* **Provided entries**:
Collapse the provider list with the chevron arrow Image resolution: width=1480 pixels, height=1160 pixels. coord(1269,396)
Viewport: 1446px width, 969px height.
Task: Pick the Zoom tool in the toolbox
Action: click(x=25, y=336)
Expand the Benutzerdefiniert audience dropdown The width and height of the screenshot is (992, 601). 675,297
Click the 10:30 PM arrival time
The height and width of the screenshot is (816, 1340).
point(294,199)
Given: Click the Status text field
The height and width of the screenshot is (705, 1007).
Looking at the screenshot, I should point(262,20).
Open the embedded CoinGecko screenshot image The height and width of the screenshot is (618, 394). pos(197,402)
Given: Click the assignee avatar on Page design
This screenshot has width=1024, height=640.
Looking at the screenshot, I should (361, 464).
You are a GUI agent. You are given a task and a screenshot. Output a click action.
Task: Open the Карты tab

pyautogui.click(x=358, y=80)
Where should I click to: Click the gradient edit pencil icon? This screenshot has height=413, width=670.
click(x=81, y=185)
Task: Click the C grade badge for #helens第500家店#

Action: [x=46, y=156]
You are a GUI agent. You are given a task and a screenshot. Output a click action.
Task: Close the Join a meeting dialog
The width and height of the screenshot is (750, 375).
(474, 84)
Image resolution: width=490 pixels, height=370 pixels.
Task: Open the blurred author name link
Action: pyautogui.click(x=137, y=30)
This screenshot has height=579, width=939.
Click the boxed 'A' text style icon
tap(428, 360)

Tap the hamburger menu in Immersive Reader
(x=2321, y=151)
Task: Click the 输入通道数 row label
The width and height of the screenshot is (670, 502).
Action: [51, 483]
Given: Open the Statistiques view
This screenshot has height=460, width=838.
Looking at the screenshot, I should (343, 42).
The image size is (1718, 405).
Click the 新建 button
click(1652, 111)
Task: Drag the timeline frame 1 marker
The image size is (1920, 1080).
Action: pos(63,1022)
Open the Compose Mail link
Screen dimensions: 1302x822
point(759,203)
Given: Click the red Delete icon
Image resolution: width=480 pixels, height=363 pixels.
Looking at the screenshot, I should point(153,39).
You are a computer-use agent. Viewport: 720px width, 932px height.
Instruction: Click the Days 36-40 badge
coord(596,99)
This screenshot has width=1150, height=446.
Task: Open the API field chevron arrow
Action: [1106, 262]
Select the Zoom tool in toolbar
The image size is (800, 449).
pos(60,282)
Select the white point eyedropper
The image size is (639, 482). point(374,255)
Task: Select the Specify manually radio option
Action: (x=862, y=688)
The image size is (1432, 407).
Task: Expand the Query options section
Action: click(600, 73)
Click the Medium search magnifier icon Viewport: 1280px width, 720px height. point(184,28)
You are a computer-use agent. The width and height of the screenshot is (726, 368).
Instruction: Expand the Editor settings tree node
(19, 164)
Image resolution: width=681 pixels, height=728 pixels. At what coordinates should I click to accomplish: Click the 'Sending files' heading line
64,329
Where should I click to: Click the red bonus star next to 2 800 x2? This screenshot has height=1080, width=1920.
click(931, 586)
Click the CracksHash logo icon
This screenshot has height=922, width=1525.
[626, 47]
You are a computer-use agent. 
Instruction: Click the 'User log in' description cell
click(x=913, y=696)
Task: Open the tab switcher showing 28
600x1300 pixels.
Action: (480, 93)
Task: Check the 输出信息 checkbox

* **What to produce**:
Above are records; say how many of their lines contain the word "agent", giving only the number.

* **Solution to this problem**:
5